'La mortalidad por cáncer en Andalucía ya no admite excusas'
Los datos conocidos esta semana sobre el incremento de la mortalidad por cáncer en Andalucía deberían provocar una auténtica conmoción social y política. No hablamos de estadísticas abstractas ni de simples desviaciones epidemiológicas: hablamos de miles de vidas perdidas antes de tiempo en una comunidad donde la sanidad pública atraviesa uno de los momentos más críticos de su historia reciente.
Resulta difícil mirar hacia otro lado cuando el exceso de mortalidad afecta especialmente a cánceres como el de mama y el colorrectal, precisamente aquellos en los que la detección precoz marca la diferencia entre la vida y la muerte
El estudio publicado en Gaceta Sanitaria por los investigadores Juan Antonio Córdoba-Doña, Vanessa Santos-Sánchez y Antonio Escolar-Pujolar señala que Andalucía registró entre 2019 y 2024 un exceso de 3.701 muertes por cáncer respecto a las esperadas si hubiera mantenido las mismas tasas que el resto de España. Son 617 fallecimientos adicionales cada año.
Y lo más grave es que los propios autores apuntan a una causa que muchos profesionales sanitarios y usuarios vienen denunciando desde hace años: el deterioro de la atención oncológica pública.
Resulta difícil mirar hacia otro lado cuando el exceso de mortalidad afecta especialmente a cánceres como el de mama y el colorrectal, precisamente aquellos en los que la detección precoz marca la diferencia entre la vida y la muerte. Andalucía acumula retrasos, fallos organizativos y bajas coberturas en programas de cribado mientras otras comunidades consiguen mejores resultados con recursos similares.
El caso del cáncer de mama es especialmente doloroso. Miles de mamografías quedaron sin informar durante meses debido a la falta de personal y a una gestión sanitaria incapaz de responder a tiempo. Aquello no fue un error puntual ni una anécdota administrativa. Hoy, a la luz de los nuevos datos, aparece como el síntoma de algo mucho más profundo: una sanidad pública debilitada, saturada y cada vez menos capaz de garantizar diagnósticos tempranos y tratamientos rápidos.
La pregunta ya no es si existe un problema. La pregunta es hasta qué punto se ha normalizado.

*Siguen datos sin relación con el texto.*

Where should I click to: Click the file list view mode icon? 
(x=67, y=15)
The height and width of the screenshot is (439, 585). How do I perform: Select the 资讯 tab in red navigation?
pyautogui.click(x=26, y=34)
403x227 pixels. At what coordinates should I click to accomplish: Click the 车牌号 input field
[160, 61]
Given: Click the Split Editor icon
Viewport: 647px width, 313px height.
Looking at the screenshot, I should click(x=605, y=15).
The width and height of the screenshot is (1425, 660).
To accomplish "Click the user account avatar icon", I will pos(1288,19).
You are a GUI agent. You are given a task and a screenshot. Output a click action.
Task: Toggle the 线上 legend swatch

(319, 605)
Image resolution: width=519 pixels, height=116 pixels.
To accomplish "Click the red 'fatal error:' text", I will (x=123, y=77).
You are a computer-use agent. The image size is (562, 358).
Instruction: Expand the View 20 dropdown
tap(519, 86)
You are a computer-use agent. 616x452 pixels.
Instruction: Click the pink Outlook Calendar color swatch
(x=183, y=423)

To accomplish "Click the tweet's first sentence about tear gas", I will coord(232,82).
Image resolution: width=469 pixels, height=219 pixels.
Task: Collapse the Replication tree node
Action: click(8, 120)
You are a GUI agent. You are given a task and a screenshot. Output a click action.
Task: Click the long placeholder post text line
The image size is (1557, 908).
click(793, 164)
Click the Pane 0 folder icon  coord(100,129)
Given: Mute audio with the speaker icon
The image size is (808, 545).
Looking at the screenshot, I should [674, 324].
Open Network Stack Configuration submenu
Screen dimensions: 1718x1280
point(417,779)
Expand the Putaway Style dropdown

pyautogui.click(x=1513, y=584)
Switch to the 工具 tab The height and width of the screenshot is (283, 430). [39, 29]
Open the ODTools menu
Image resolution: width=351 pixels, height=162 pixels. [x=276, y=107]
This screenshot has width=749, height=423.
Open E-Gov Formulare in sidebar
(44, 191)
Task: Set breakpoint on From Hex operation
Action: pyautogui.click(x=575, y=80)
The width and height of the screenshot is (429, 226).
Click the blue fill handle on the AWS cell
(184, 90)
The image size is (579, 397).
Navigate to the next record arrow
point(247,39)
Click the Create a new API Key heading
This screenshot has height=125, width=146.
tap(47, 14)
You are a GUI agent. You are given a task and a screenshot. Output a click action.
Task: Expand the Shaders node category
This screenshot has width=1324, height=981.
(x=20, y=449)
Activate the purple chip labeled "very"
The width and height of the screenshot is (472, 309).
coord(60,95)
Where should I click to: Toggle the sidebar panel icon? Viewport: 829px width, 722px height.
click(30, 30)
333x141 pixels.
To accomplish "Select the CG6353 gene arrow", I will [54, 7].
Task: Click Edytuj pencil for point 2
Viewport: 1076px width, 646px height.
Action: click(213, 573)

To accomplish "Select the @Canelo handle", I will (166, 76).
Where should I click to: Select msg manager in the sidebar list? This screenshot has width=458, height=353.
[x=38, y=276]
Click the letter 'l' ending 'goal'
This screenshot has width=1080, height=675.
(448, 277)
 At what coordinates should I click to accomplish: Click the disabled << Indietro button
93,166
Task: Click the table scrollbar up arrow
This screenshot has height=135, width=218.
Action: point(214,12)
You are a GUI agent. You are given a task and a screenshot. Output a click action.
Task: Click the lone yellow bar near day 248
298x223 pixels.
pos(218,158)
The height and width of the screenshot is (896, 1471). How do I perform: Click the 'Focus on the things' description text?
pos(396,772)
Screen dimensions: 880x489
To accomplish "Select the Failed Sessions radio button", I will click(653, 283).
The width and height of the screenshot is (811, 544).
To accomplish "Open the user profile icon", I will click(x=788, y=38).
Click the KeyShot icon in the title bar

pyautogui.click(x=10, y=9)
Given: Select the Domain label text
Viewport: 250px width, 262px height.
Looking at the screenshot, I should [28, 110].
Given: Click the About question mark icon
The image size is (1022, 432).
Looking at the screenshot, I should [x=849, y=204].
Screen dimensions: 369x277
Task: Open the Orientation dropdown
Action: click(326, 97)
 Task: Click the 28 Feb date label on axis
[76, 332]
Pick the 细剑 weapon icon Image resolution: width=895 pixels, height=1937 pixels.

Andalucía vive con listas de espera récord, demoras inaceptables en Atención Primaria y una creciente dependencia de la sanidad privada. Conseguir una cita con el médico de familia tarda más de diez días. Las consultas hospitalarias y las pruebas diagnósticas se retrasan durante meses. Y mientras tanto, enfermedades como el cáncer no esperan
Andalucía vive con listas de espera récord, demoras inaceptables en Atención Primaria y una creciente dependencia de la sanidad privada. Conseguir una cita con el médico de familia tarda más de diez días. Las consultas hospitalarias y las pruebas diagnósticas se retrasan durante meses. Y mientras tanto, enfermedades como el cáncer no esperan.
Porque en oncología el tiempo es decisivo. Cada retraso diagnóstico reduce posibilidades de supervivencia. Cada prueba aplazada puede convertirse en un tumor detectado demasiado tarde. Cada demora quirúrgica tiene consecuencias humanas irreversibles.
Por eso en este debate lo que está en juego es el modelo sanitario andaluz y la capacidad del sistema público para proteger la vida de la ciudadanía.
El gobierno andaluz tiene la obligación de responder con transparencia y rigor. No basta con desacreditar las críticas ni esconderse tras datos parciales. Si un estudio científico señala una sobremortalidad tan elevada, la respuesta institucional debe ser inmediata: auditorías independientes, revisión urgente de los programas de cribado, refuerzo de Atención Primaria y recuperación de recursos para la sanidad pública.
La sanidad pública no puede gestionarse únicamente con criterios contables ni como un espacio subsidiario de la privada
Negar el problema sería irresponsable. Minimizarlo, aún peor.
La sanidad pública no puede gestionarse únicamente con criterios contables ni como un espacio subsidiario de la privada. Cuando se deterioran los servicios esenciales, quienes terminan pagando el precio es siempre la ciudadanía. Y en este caso, según alertan los investigadores, el precio puede medirse en miles de vidas.